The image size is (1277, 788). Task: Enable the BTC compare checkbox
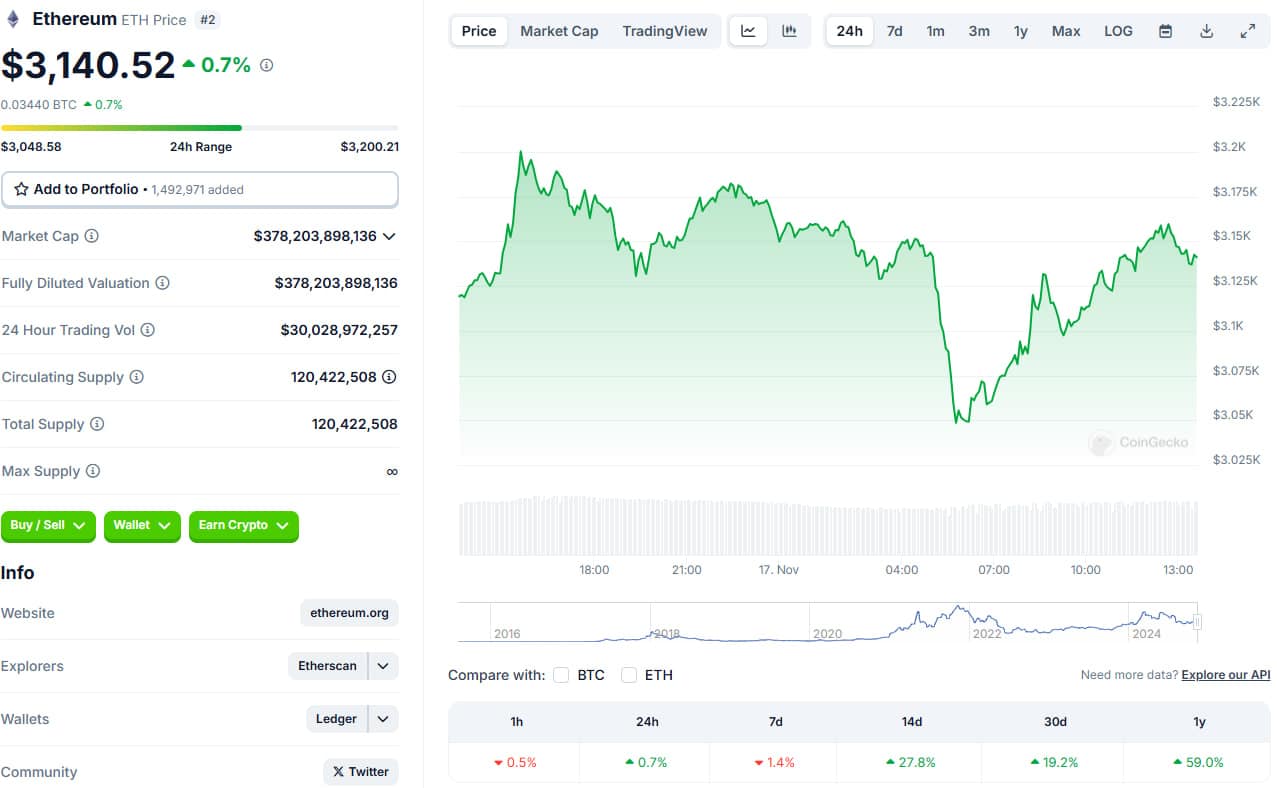click(x=561, y=675)
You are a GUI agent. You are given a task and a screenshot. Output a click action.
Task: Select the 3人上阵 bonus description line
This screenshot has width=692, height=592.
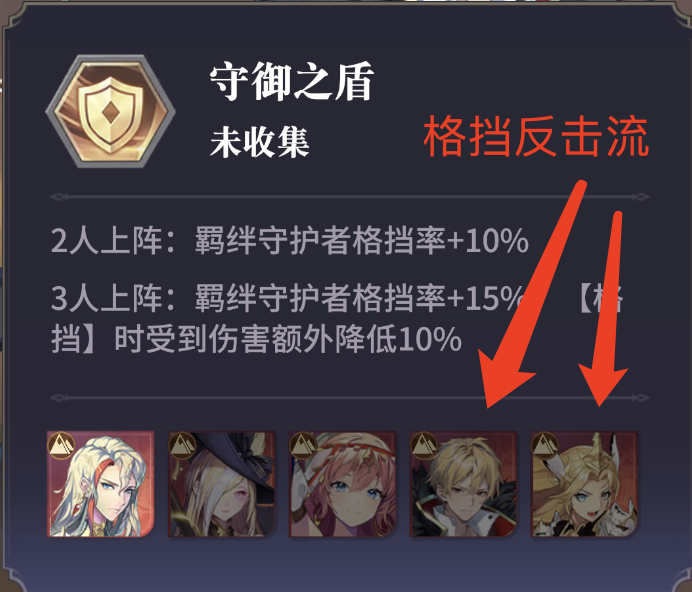click(x=336, y=319)
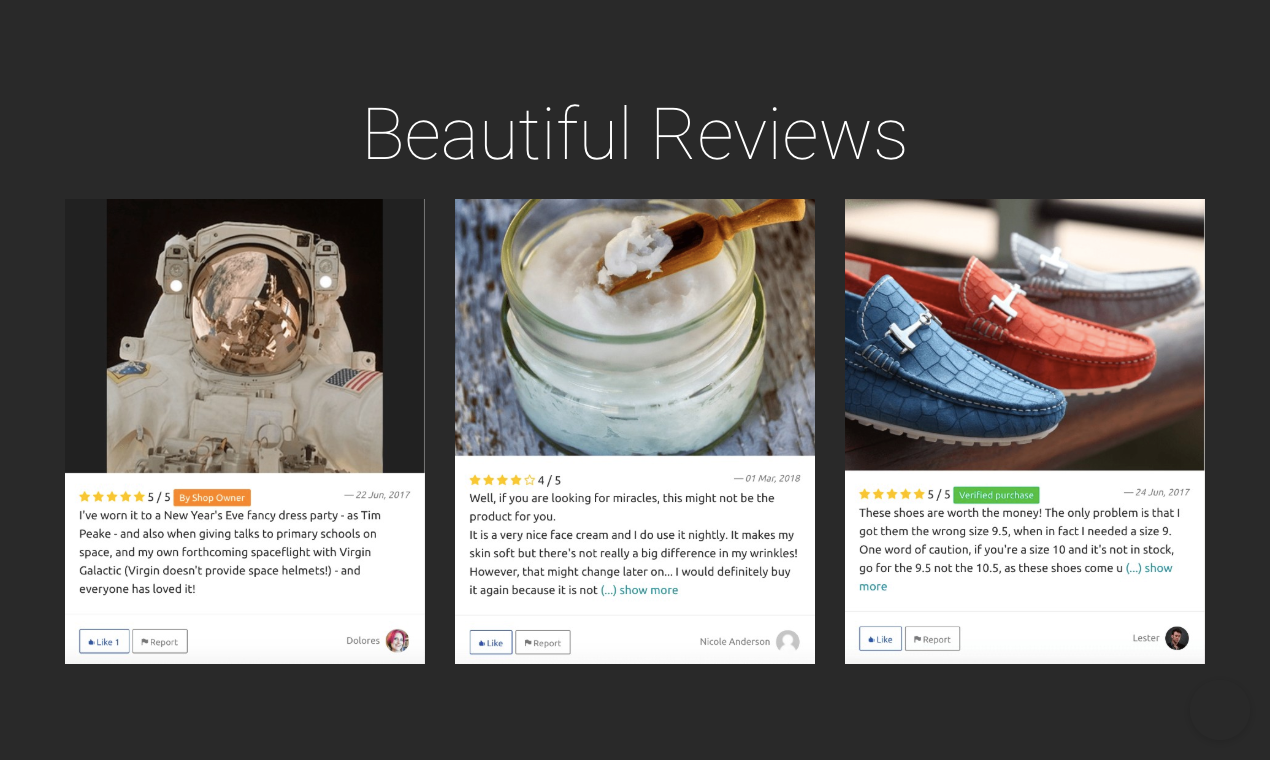
Task: Open the astronaut helmet photo
Action: point(245,336)
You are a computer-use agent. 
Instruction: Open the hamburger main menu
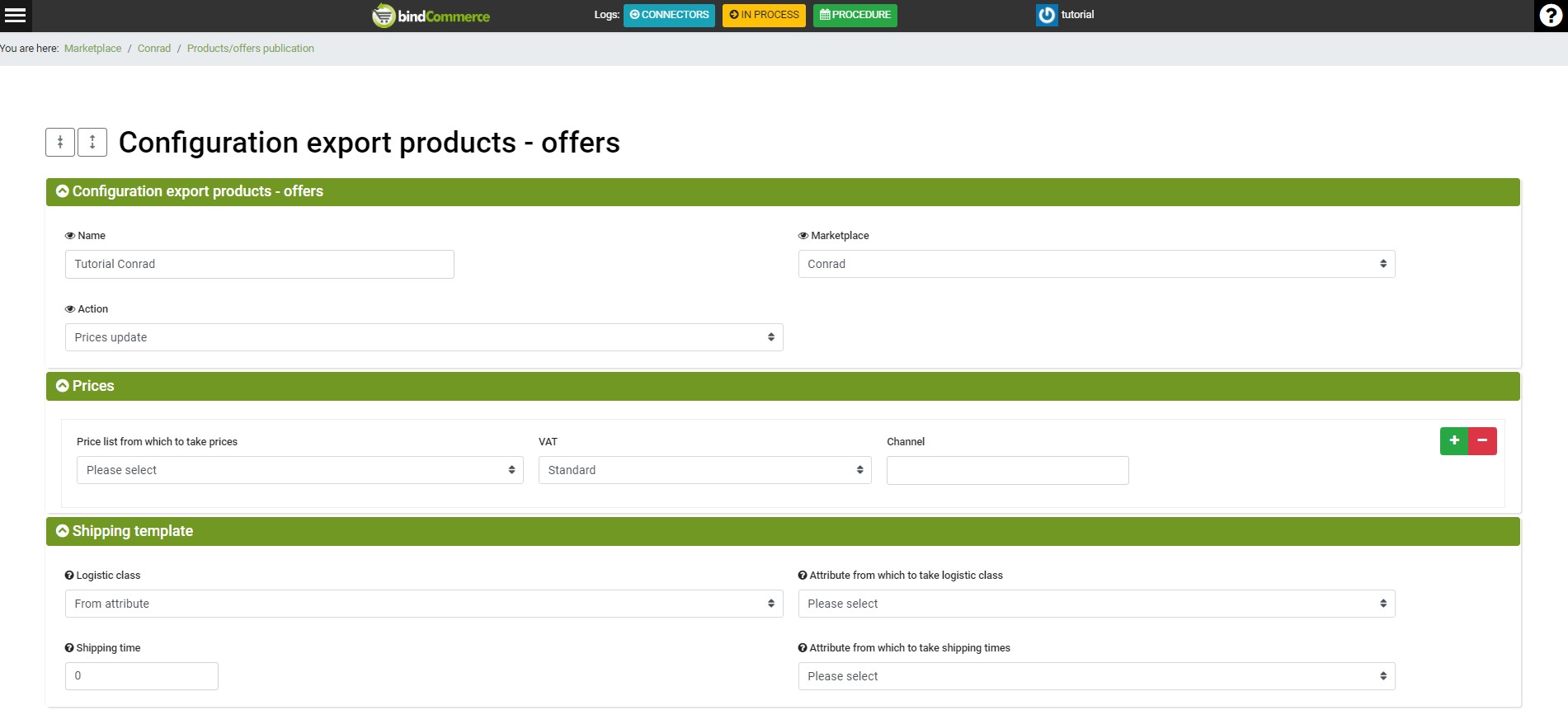[16, 15]
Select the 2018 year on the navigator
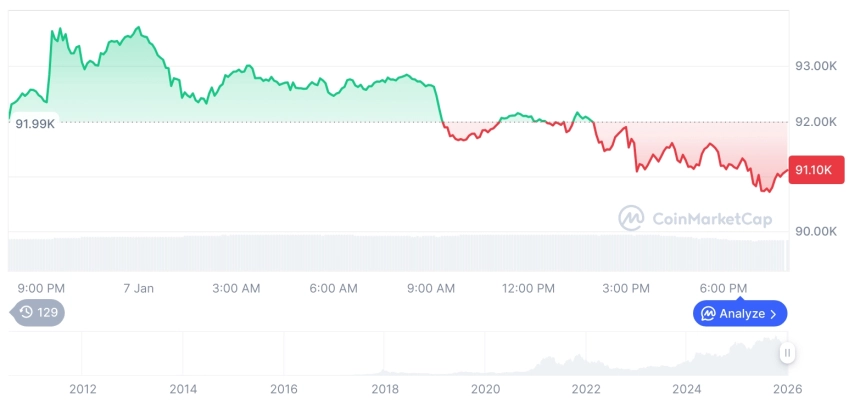Image resolution: width=860 pixels, height=401 pixels. click(385, 388)
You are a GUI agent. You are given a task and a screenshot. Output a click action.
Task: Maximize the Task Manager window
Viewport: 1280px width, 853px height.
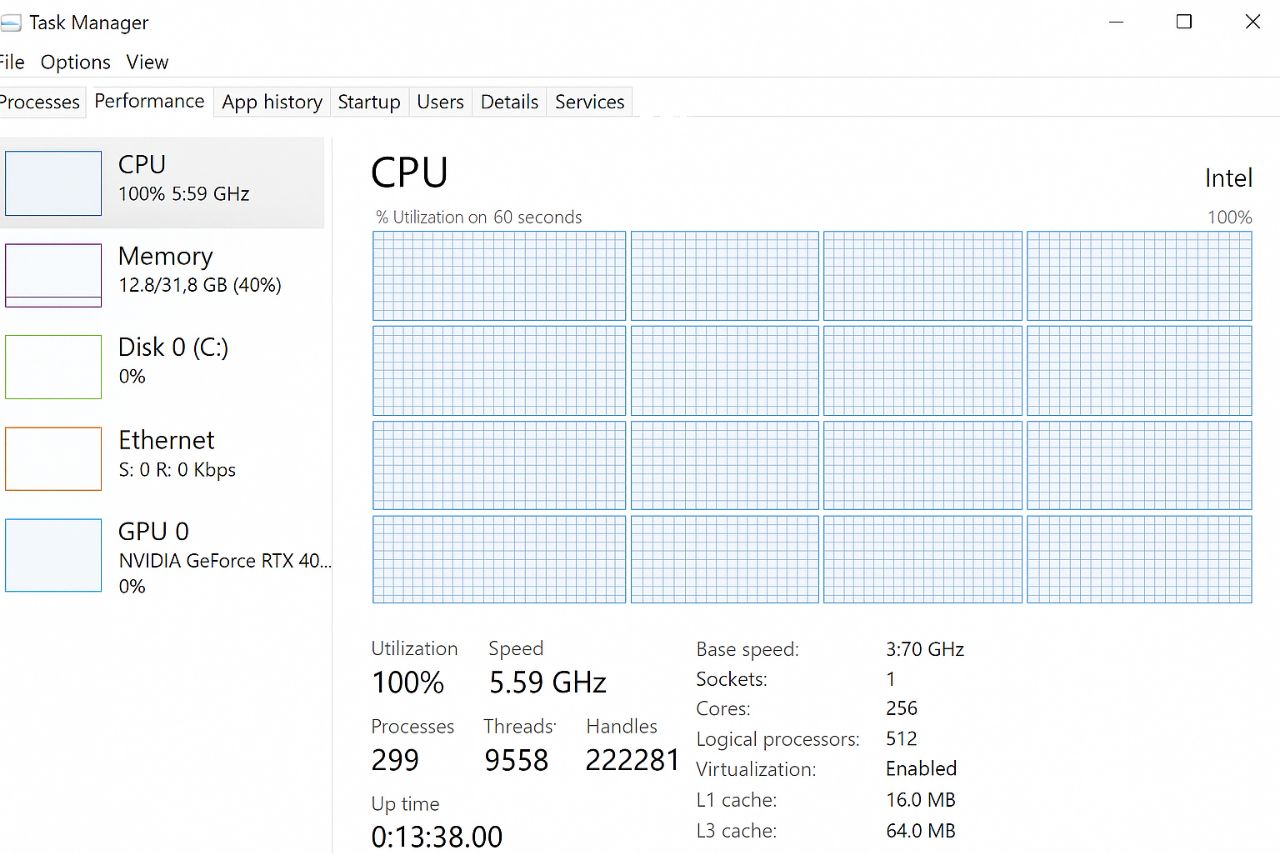1184,22
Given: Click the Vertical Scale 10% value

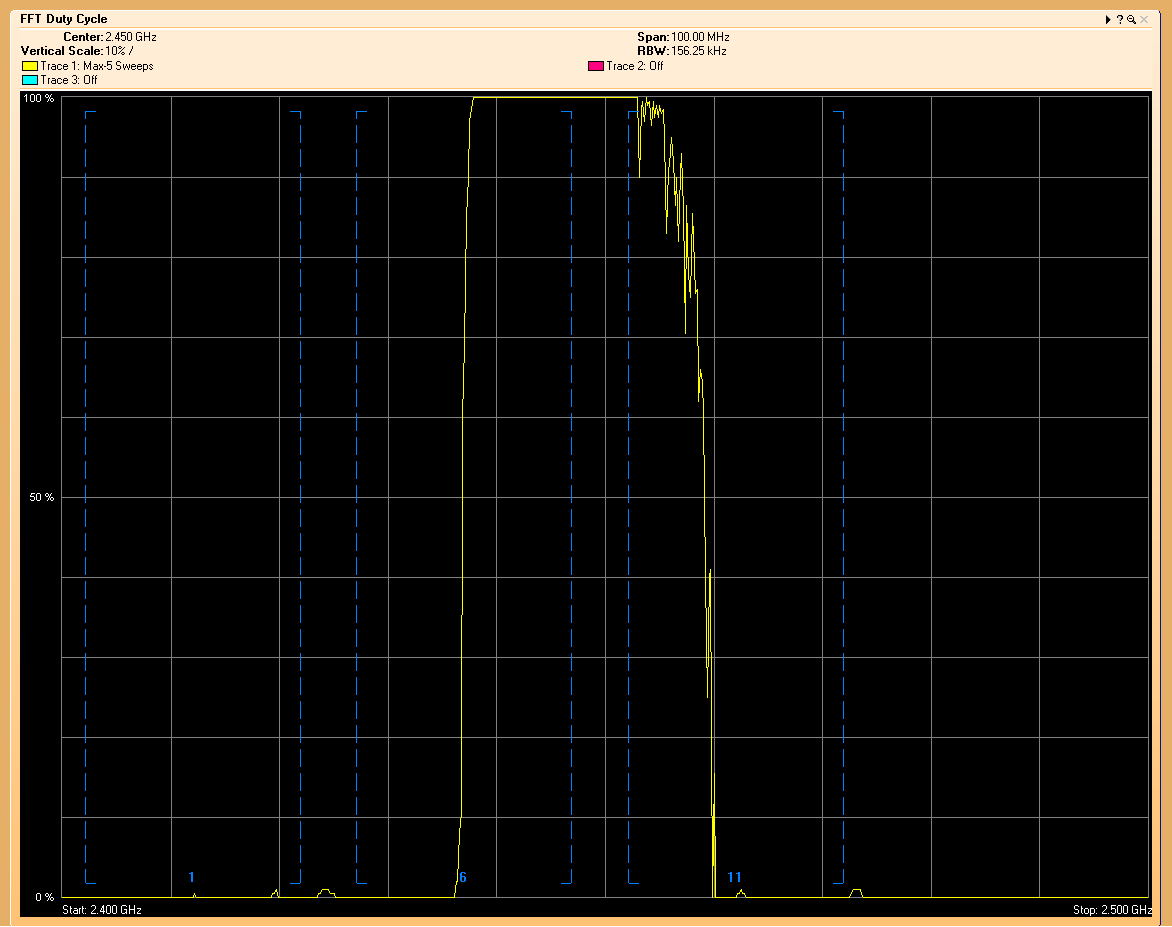Looking at the screenshot, I should coord(118,50).
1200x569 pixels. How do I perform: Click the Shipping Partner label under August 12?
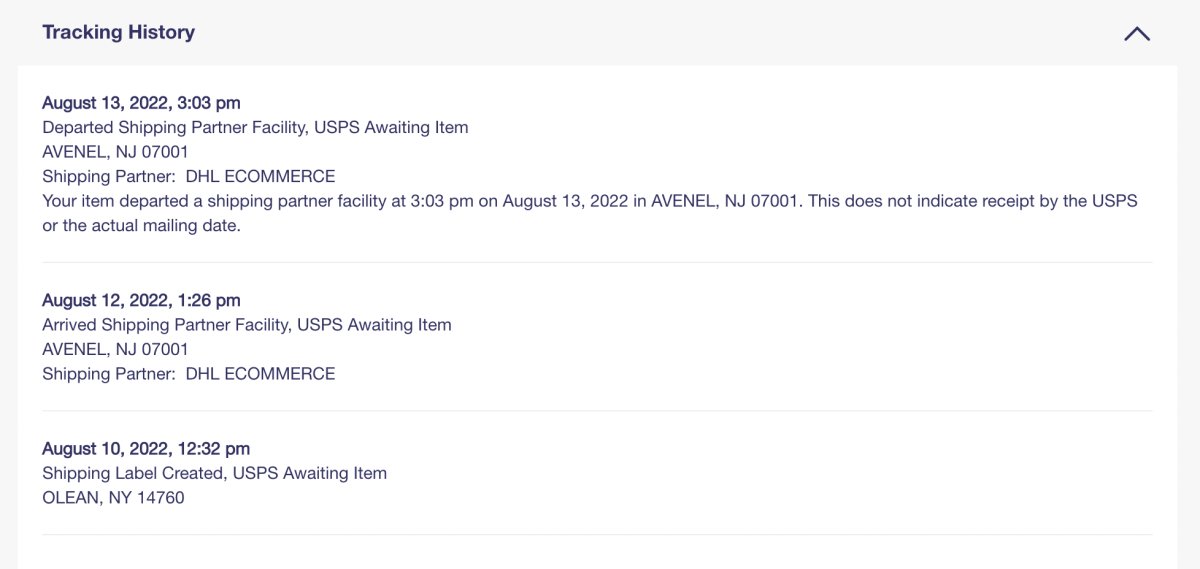[109, 374]
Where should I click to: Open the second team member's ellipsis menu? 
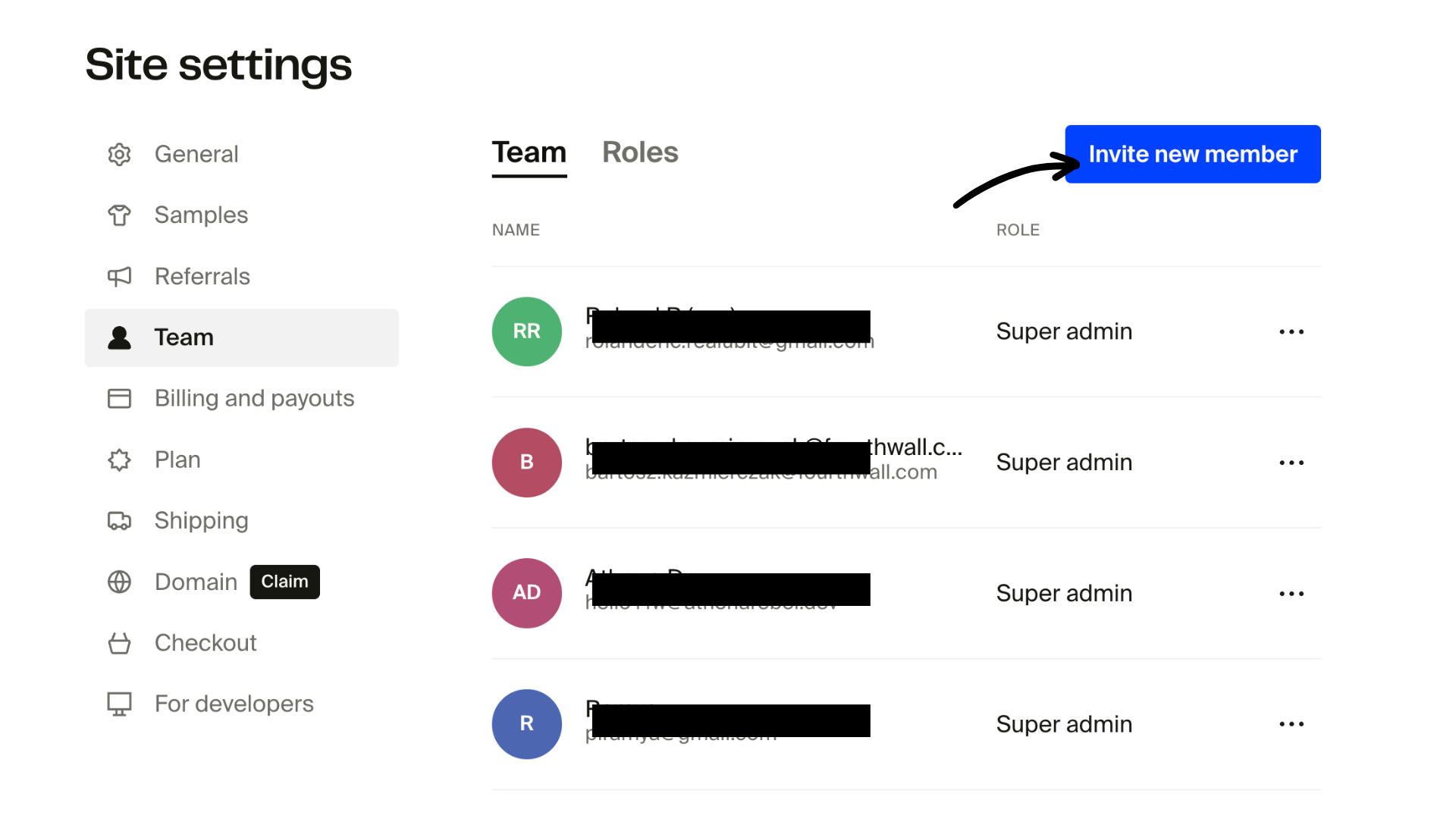tap(1291, 462)
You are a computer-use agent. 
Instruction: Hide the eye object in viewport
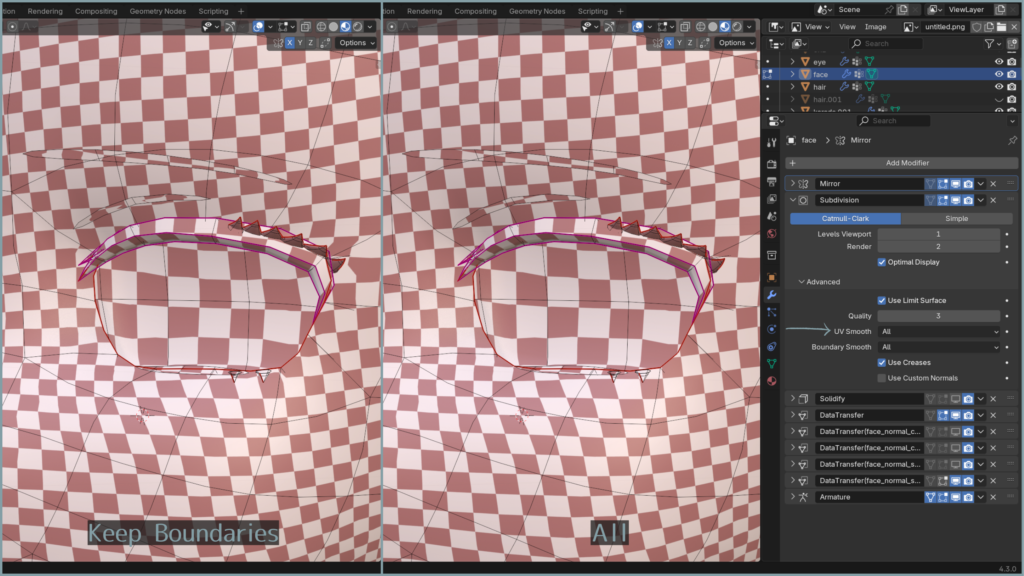tap(998, 62)
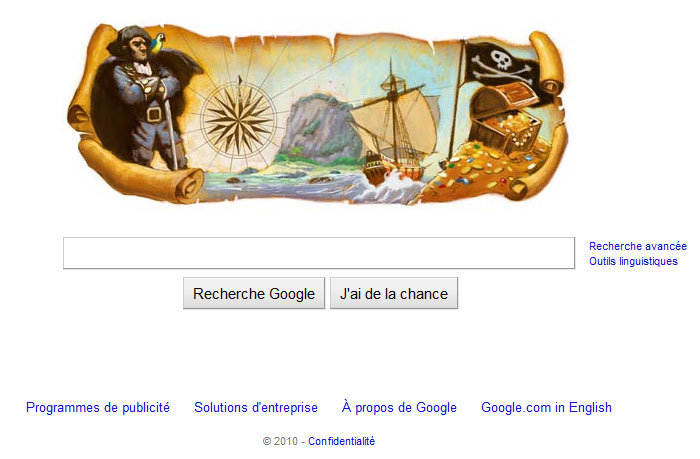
★ ★ ★ ★ ★ ★ ★
Please write out the entire listing above exactly, but leave the pictures out.

• **ANSWER SPACE**
The image size is (1277, 788). Task: Enable the BTC compare checkbox
click(x=561, y=675)
You are a GUI agent. You are given a task and a screenshot. Output a click action.
Task: Select the 3人上阵 bonus description line
This screenshot has width=692, height=592.
click(x=336, y=319)
Task: Open the astronaut helmet photo
Action: point(245,336)
You are a computer-use agent. 
Instruction: Open the hamburger main menu
[16, 15]
Select the 2018 year on the navigator
Image resolution: width=860 pixels, height=401 pixels. click(385, 388)
You are a GUI agent. You are given a task and a screenshot. Output a click action.
Task: Maximize the Task Manager window
Viewport: 1280px width, 853px height.
1184,22
Given: Click the Vertical Scale 10% value

Looking at the screenshot, I should coord(118,50).
1200x569 pixels. How do I perform: Click the Shipping Partner label under August 12?
[109, 374]
Where should I click to: Open the second team member's ellipsis menu? 
tap(1291, 462)
You are a computer-use agent. 
Instruction: Hide the eye object in viewport
tap(998, 62)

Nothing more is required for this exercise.